Fürchten ist nicht immer schlecht

Angst ist ein wichtiger Schutzmechanismus aller Lebewesen. Daher schadet es nicht grundsätzlich, sich vor einer Gefahr zu fürchten. Nur so kann man sie vermeiden oder die Flucht ergreifen. Wir werden in unserer neuen Serie "Notfallset gegen Angst" jedoch Ängste besprechen, die gar keine Basis haben. Es geht um krankhafte Störungen.

Wer den Begriff "Angst" googelt, stößt auf den Psychiater und Philosophen Karl Jaspers, der folgende Unterscheidung trifft: "Die Furcht ist auf etwas gerichtet, die Angst gegenstandslos." Eigentlich handelt die Serie also von Furcht, weil wir unangemessene Reaktionen auf konkrete Einflüsse beleuchten wollen: Auf eine Bedrohung, die gar nicht wirklich besteht. Die alten Griechen haben dafür das Wort "Phobie" verwendet.

Es gibt eine praktisch unbegrenzte Zahl von Phobien. Auf Deutsch: Wir Menschen können eigentlich vor allem Angst haben. Zu den bekanntesten Störungen dieser Art zählen die Furcht vor Menschenmengen (Agoraphobie), vor engen Räumen (Klaustrophobie) oder vor Spinnen (Arachnophobie). Ich kenne aber auch Männer, die sich - zumindest zeitweise - vor der eigenen Frau fürchten. Oder vor Hausarbeit (im Volksmund Faulheit genannt).

Freilich sind krankhafte Ängste unbedingt ernst zu nehmen! Daher sollte bei entsprechenden Symptomen die Diagnose durch einen Facharzt erfolgen. Schließlich müssen bei körperlichen Beschwerden der Angst, wie zum Beispiel Atemnot und Herzrasen, allfällige organische Ursachen ausgeschlossen werden. Das setzt eine medizinische Untersuchung voraus. Üblicherweise mit Labor (Bluttest), EKG etc. Kann eine körperliche Krankheit ausgeschlossen werden, wird die Behandlung der Seele in Angriff genommen.

Sind auch Sie betroffen? Ein kleiner Selbsttest kann den Verdacht erhärten oder entkräften. Für eine Phobie spricht:

  • Die Angst steht in keinem Verhältnis zur Situation. Beispiel: Sie geraten in Panik, wenn Sie einen leeren Aufzug betreten.
  • Die Angst vor irgendetwas dauert auch noch lange nach der Konfrontation an.
  • Sie finden überhaupt keine Erklärung für Ihre Angst.
  • Sie sind durch Ängste in Ihrer Lebensqualität stark und nachhaltig eingeschränkt.
  • Der Kontakt zu anderen Menschen wird nach und nach weniger. Man isoliert sich gleichsam selbst.

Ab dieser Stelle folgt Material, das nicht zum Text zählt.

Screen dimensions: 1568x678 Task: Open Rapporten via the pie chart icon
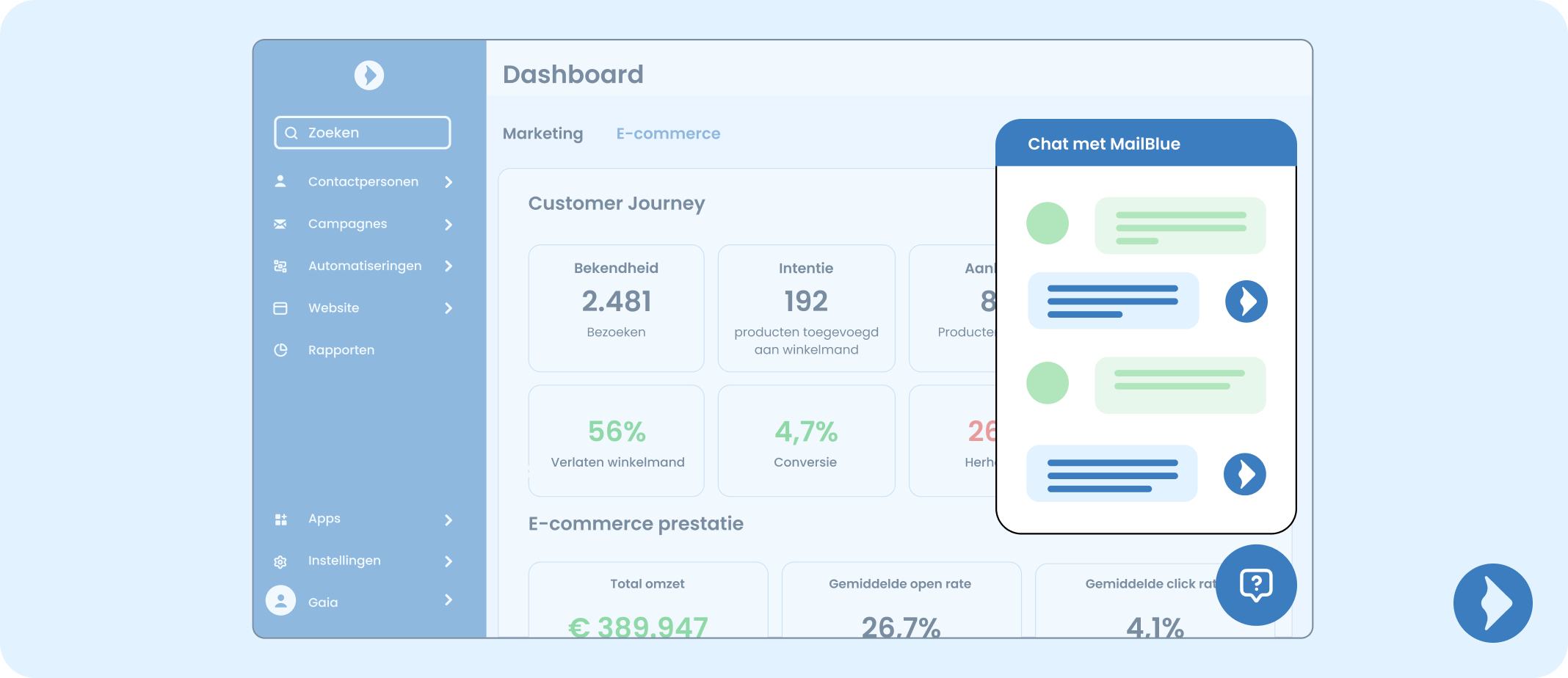pos(280,350)
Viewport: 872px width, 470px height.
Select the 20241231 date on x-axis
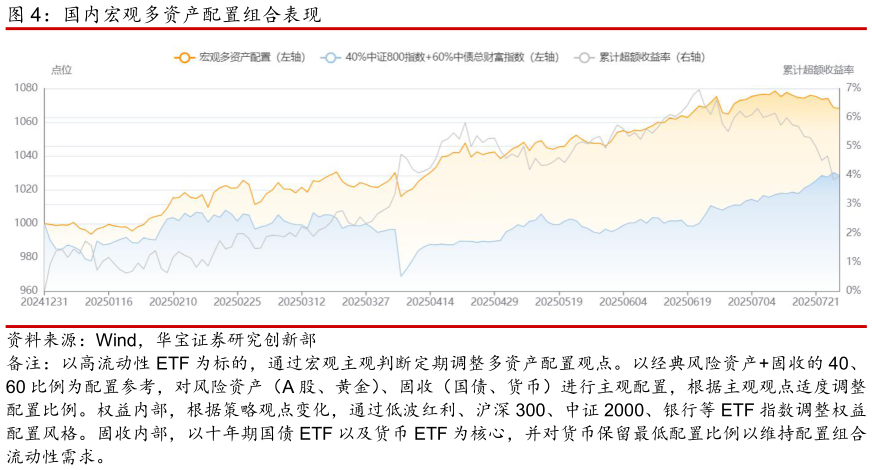click(44, 301)
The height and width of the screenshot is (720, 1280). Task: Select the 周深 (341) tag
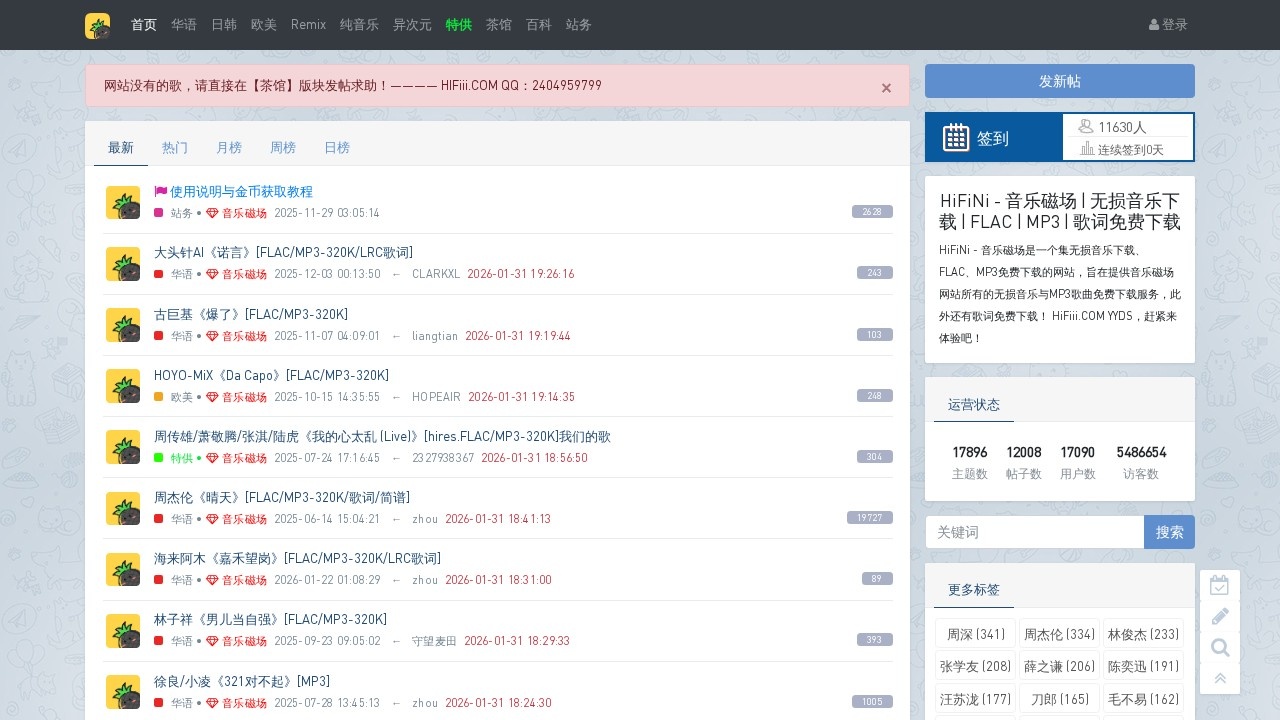975,634
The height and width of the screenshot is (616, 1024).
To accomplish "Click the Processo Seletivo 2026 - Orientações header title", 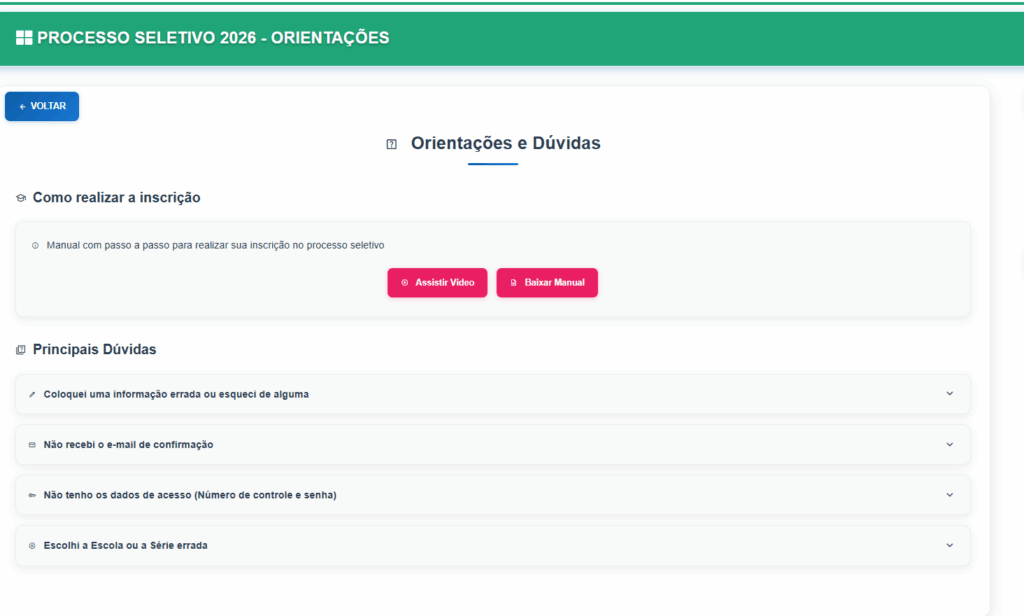I will tap(213, 38).
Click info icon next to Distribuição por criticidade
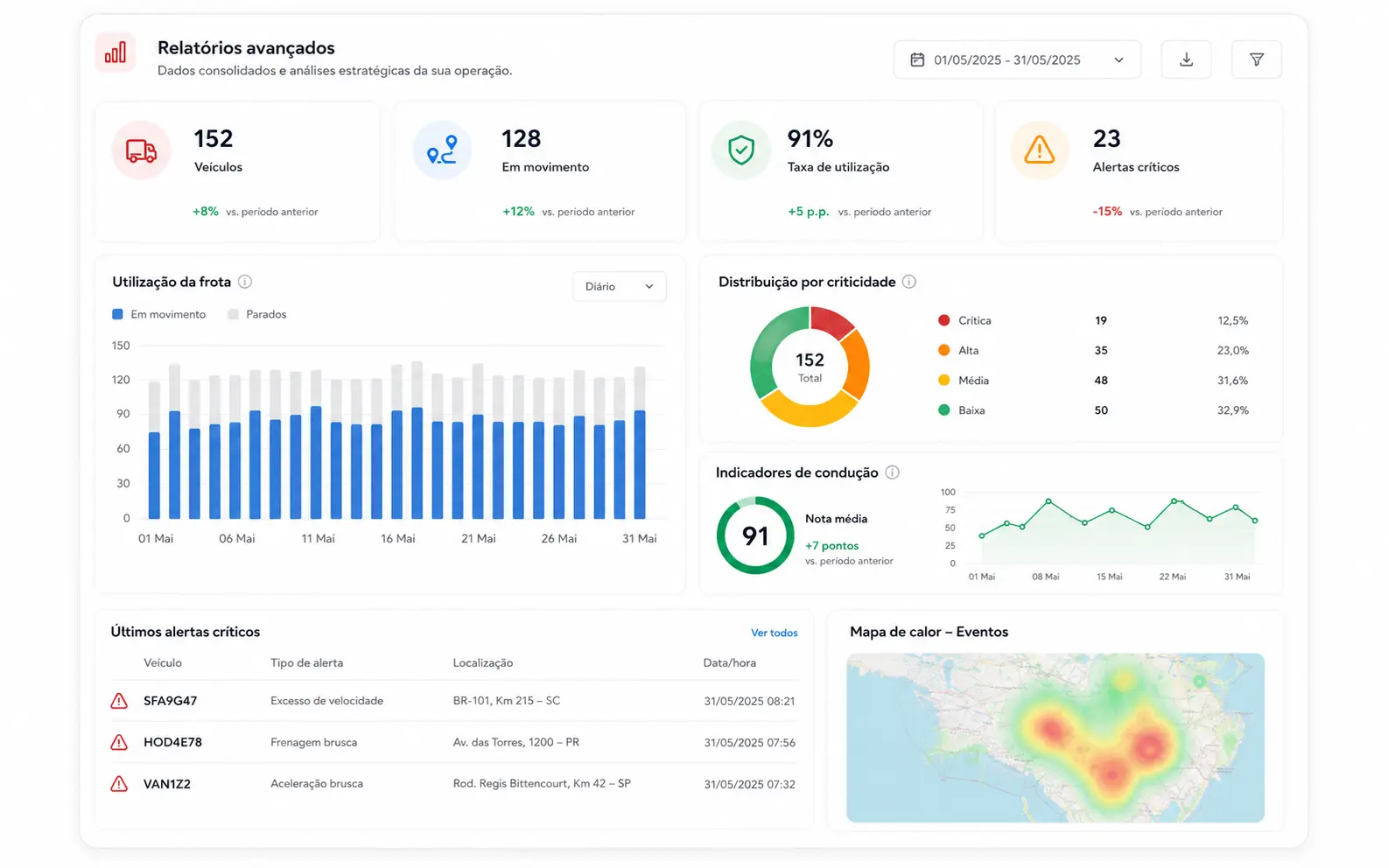The height and width of the screenshot is (868, 1388). 909,282
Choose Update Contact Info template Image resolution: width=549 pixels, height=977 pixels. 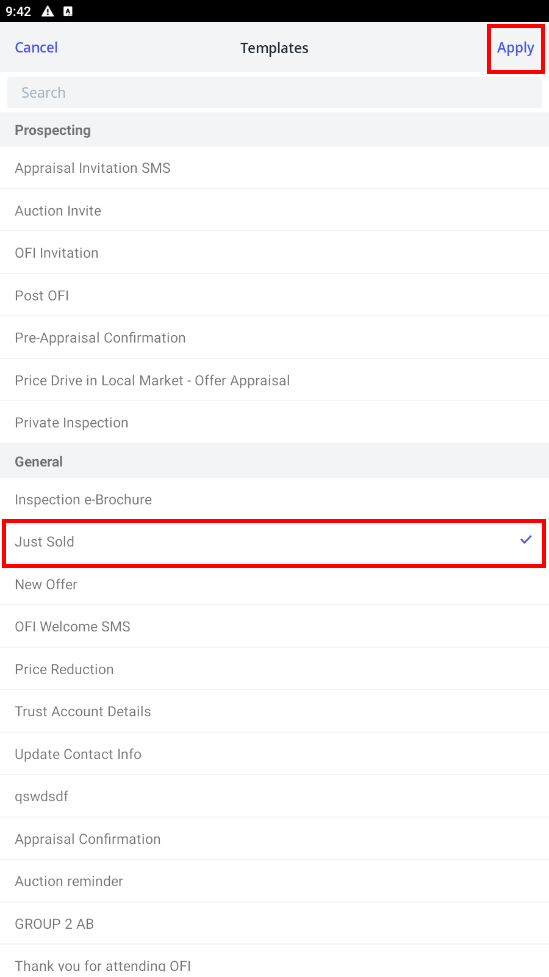[274, 754]
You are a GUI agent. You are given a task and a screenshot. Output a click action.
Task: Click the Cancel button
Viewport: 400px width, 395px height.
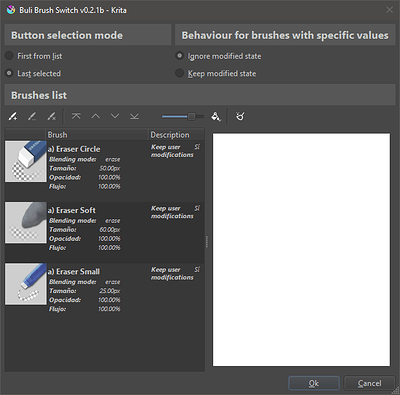pos(369,383)
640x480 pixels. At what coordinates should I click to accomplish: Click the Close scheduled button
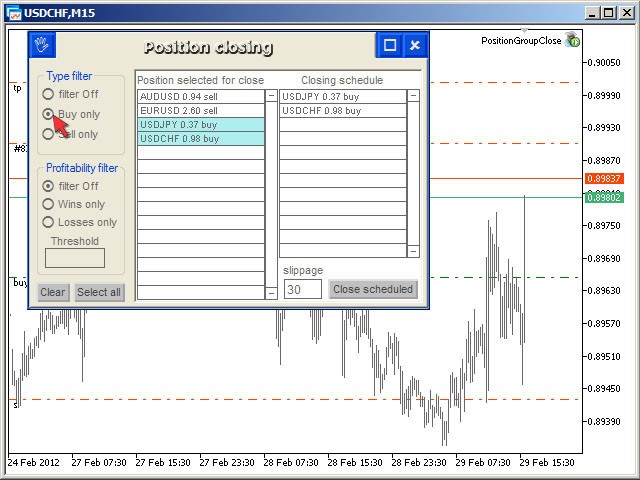(373, 289)
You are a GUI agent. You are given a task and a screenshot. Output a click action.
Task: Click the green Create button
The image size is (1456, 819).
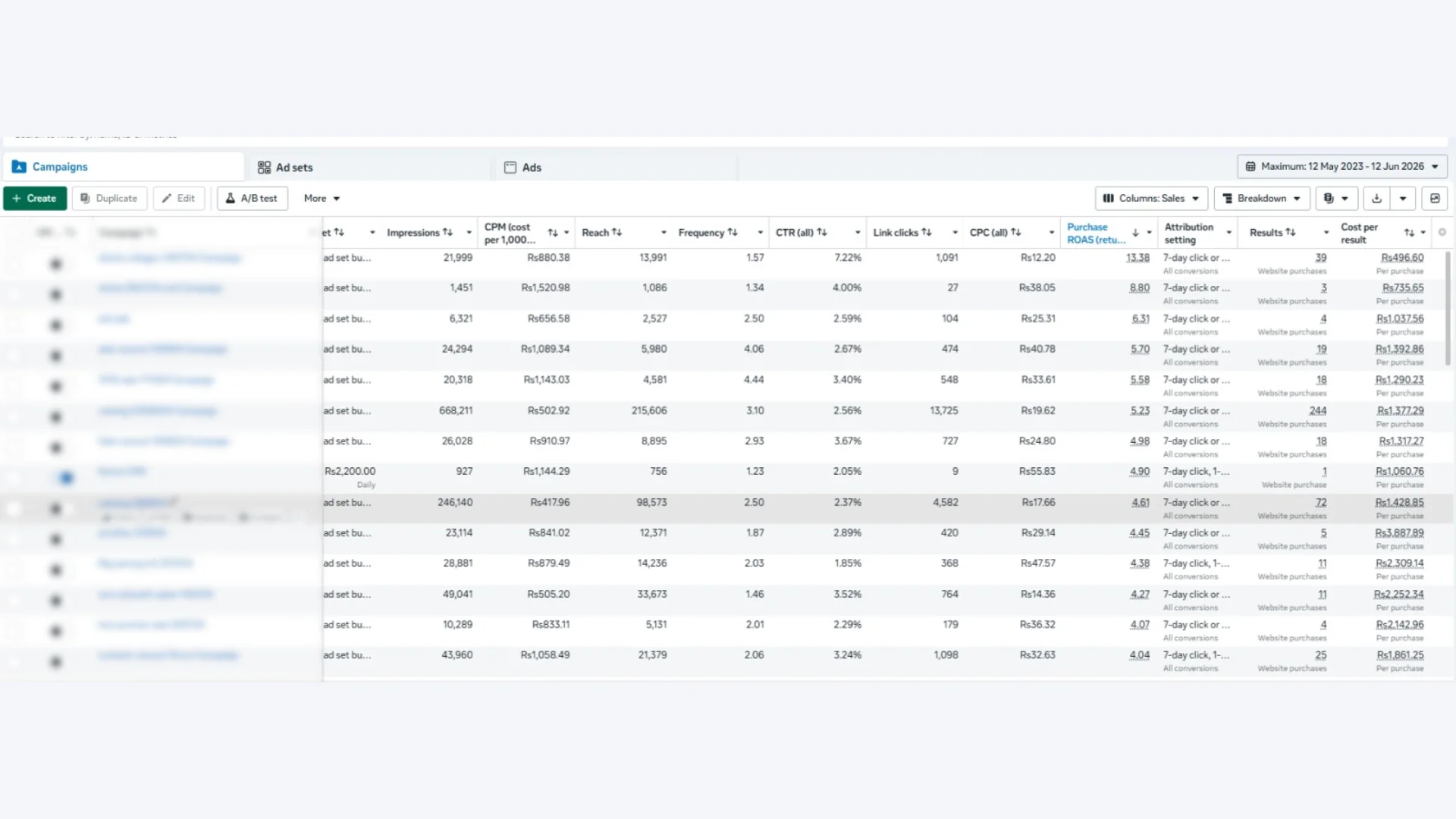35,199
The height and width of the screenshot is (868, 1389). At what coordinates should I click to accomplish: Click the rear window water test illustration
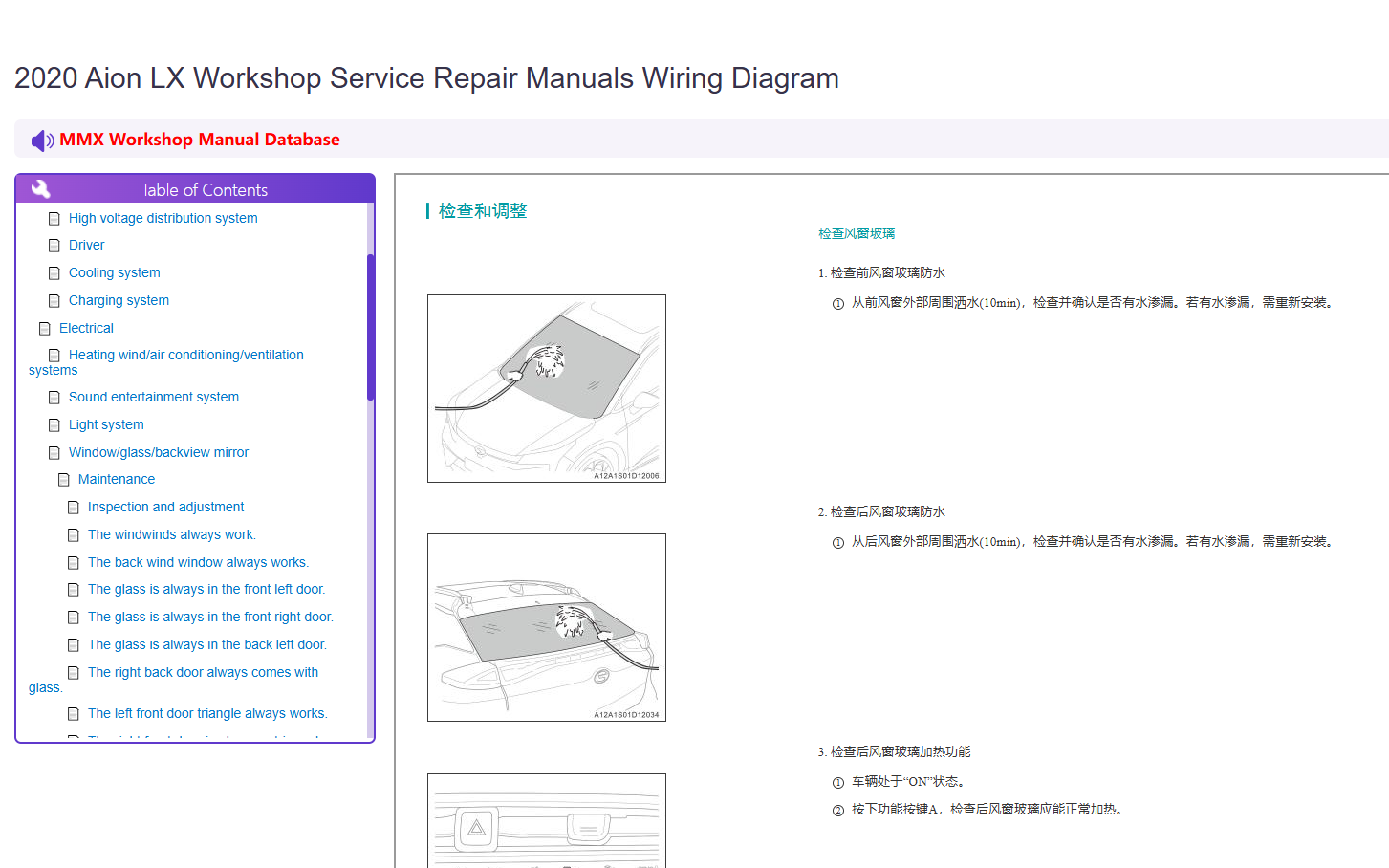(547, 627)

Die Beschwerden im Zuge einer Panikattacke betreffen nicht nur beschleunigten Puls und Ringen nach Luft. Weitere häufige Symptome sind Schwindel, Schweißausbruch, Zittern, Mundtrockenheit, Beklemmungsgefühl (Druck auf der Brust), Übelkeit bis zum Erbrechen, Durchfall, Kontrollverlust über die eigenen Gedanken (reale Geschehnisse werden als unwirklich empfunden). Zum Glück gibt es für jede Situation geeignete Behandlungsmöglichkeiten. Diese reichen von ärztlichen Maßnahmen (Medikamente) über Psychotherapie bis zur Selbsthilfe mittels Entspannungsmethoden und pflanzlichen Substanzen aus der Apotheke.